- **Task directions**
Your reply should be a single number, the count of lines in the records that contain the string "activity".

- **Material supplied**
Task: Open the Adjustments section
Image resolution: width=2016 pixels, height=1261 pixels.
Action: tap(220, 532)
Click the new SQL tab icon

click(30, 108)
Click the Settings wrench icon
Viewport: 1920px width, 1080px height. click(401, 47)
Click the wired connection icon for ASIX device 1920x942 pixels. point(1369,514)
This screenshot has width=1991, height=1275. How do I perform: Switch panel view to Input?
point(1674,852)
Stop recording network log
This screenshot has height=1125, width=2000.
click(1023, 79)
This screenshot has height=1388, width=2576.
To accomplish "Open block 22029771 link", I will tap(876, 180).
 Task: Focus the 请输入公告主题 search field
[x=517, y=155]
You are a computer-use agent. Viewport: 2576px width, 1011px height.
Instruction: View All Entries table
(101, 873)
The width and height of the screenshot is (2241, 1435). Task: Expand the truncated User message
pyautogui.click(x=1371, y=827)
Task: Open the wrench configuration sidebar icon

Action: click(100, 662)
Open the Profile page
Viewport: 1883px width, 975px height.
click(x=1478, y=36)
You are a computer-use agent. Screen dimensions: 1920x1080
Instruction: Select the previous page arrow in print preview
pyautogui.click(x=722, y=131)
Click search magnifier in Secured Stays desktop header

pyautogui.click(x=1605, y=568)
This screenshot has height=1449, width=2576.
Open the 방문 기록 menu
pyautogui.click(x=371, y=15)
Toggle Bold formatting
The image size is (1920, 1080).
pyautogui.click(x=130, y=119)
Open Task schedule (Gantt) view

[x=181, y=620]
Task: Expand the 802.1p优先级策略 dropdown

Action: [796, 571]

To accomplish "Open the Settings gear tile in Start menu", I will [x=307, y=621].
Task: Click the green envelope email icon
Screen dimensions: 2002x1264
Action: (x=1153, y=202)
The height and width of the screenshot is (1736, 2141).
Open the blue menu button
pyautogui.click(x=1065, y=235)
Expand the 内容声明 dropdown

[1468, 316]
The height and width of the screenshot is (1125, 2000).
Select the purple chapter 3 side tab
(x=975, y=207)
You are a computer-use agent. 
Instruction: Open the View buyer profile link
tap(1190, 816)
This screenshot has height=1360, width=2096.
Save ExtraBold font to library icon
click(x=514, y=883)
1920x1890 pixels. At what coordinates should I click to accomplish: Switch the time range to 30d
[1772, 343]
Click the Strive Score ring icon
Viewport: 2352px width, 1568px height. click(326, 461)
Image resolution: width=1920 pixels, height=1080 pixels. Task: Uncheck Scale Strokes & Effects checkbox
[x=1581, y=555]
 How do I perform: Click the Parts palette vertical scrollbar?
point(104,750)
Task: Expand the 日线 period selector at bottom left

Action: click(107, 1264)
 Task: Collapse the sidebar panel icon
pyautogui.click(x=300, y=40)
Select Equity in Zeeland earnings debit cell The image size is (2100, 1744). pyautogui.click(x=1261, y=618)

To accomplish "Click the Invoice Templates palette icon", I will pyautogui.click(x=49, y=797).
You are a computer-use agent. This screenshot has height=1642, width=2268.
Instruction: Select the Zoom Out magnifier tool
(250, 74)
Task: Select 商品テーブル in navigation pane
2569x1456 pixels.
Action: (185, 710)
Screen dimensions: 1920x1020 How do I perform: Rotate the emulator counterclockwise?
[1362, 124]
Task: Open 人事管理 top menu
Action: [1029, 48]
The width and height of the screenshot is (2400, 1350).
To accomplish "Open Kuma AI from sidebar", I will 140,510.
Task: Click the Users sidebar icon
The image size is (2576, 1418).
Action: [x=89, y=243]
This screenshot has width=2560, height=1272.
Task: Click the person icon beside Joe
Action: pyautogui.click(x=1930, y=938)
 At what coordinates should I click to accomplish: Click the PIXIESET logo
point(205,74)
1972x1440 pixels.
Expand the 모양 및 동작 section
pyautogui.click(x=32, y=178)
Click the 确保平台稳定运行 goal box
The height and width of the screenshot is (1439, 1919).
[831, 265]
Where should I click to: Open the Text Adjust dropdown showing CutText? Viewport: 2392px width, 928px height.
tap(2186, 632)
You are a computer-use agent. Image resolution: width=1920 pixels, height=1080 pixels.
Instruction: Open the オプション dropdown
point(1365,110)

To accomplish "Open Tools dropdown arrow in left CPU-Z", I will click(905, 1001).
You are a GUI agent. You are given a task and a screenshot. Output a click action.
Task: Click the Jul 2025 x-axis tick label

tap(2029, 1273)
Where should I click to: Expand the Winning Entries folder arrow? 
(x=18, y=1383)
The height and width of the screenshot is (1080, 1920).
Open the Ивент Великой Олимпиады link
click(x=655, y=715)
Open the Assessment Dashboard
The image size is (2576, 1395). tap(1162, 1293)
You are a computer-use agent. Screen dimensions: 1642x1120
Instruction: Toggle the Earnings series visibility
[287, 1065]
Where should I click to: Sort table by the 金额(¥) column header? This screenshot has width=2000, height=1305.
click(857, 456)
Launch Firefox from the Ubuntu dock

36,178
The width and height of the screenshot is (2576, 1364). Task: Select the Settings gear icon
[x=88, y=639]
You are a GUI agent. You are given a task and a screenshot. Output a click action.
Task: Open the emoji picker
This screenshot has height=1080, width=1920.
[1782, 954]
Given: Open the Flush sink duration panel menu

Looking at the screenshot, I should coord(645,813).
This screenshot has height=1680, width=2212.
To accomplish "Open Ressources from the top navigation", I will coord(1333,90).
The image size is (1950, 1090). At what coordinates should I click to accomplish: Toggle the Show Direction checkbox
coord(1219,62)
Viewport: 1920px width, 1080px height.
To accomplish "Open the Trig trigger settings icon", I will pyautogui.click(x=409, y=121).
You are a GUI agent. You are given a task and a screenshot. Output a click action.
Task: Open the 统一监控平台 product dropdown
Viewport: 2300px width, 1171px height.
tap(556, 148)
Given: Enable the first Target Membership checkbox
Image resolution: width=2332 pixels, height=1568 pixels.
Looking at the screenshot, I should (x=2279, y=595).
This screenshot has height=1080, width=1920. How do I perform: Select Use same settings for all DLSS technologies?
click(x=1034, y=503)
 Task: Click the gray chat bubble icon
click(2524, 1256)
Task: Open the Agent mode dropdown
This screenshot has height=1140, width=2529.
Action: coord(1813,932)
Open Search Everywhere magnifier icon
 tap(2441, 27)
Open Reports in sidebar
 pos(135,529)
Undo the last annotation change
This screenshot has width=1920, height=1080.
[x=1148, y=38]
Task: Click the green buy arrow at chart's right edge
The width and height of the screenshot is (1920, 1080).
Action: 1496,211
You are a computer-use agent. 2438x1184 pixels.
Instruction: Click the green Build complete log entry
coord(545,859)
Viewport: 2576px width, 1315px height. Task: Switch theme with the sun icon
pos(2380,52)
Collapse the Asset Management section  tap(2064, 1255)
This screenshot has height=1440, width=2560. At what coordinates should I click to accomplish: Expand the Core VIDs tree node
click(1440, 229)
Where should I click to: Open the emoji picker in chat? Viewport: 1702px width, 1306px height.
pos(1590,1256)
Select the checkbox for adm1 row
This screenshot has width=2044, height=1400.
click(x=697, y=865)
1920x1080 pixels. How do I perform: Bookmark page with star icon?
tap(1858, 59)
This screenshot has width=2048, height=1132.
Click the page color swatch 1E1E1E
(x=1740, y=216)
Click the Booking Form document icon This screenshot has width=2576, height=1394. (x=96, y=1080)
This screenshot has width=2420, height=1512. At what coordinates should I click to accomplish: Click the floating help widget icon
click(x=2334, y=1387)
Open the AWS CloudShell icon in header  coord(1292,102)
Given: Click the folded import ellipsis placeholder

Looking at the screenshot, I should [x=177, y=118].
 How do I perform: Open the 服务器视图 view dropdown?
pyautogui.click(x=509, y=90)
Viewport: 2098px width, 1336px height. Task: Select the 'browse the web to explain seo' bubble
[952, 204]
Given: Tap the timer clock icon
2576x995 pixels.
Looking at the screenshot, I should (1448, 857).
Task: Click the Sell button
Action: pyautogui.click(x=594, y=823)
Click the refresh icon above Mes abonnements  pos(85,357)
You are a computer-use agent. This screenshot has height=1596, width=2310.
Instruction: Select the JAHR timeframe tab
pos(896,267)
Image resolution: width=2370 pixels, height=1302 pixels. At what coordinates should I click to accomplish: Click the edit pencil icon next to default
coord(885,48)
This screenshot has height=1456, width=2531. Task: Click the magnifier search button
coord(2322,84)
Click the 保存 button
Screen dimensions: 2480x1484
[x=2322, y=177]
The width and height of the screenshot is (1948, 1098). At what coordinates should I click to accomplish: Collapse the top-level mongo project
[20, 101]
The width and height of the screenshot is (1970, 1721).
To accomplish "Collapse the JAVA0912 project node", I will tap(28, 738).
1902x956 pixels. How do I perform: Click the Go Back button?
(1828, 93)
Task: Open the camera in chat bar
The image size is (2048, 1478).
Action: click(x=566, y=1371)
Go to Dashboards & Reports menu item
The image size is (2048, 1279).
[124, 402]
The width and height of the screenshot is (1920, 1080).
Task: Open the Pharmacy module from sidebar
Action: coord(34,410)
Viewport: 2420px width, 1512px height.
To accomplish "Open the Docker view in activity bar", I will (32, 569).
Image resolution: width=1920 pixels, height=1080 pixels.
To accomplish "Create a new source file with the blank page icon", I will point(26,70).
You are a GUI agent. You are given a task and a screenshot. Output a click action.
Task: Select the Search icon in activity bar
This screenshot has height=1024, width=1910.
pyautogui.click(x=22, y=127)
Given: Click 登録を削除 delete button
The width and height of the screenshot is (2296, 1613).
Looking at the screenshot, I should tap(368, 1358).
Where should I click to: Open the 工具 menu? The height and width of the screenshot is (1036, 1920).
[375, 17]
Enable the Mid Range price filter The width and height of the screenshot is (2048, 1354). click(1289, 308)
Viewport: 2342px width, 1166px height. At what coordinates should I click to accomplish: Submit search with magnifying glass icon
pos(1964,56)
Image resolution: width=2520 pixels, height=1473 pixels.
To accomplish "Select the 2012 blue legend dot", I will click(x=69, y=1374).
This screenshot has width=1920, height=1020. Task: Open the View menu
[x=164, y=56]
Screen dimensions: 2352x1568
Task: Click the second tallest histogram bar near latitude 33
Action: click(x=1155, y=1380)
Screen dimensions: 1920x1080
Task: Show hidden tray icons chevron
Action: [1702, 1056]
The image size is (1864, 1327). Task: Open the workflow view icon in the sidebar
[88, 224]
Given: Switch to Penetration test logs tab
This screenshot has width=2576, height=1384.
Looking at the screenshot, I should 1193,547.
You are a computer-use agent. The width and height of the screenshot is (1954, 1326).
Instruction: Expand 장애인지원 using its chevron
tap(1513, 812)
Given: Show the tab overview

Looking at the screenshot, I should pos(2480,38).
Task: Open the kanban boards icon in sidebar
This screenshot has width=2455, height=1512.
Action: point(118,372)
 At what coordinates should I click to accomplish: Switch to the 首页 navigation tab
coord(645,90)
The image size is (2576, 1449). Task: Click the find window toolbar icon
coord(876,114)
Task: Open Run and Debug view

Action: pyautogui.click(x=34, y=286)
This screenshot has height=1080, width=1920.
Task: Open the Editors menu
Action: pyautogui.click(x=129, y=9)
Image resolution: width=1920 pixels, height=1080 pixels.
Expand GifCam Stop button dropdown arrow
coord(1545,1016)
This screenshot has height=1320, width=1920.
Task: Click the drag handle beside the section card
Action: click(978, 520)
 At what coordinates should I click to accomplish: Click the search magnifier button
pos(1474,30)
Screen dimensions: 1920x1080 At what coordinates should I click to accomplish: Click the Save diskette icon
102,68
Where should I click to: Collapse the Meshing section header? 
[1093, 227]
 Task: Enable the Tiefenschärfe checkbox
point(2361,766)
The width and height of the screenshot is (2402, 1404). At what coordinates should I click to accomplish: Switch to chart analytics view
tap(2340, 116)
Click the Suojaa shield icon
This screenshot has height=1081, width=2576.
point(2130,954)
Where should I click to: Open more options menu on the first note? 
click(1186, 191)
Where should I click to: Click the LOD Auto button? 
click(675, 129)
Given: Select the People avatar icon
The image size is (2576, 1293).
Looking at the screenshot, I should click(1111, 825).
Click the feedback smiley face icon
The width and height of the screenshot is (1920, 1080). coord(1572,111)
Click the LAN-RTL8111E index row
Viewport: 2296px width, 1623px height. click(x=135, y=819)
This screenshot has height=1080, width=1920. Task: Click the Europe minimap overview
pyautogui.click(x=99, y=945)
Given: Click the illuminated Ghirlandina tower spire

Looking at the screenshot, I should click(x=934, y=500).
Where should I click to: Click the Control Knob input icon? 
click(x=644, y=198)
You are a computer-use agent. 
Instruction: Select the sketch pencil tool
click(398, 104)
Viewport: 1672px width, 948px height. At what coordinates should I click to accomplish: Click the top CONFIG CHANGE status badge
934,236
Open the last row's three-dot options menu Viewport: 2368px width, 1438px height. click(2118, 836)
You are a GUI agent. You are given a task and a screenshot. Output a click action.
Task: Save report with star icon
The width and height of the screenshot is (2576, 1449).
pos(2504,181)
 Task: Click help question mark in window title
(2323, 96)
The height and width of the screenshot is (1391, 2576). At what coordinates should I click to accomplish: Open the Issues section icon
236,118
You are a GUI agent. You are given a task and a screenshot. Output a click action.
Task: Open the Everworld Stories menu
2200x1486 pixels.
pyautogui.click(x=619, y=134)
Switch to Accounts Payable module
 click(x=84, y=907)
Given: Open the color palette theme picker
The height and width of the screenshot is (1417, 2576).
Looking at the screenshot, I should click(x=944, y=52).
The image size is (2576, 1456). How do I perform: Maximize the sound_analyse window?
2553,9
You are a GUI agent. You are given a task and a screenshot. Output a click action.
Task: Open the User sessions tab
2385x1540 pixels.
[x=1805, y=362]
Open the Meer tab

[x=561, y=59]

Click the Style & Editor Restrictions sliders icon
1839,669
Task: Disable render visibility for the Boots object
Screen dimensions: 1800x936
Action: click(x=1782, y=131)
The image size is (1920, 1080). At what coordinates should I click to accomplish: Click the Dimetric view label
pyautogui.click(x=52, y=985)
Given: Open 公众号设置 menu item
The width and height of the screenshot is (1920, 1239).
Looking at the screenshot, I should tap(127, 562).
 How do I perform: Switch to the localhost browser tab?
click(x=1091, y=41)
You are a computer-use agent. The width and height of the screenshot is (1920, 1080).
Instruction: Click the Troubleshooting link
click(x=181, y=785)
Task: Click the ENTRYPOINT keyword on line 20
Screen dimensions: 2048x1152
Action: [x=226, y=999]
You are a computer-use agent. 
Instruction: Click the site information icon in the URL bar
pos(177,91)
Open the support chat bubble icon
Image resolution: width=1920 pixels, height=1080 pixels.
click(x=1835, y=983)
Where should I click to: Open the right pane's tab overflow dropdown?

- **The answer**
2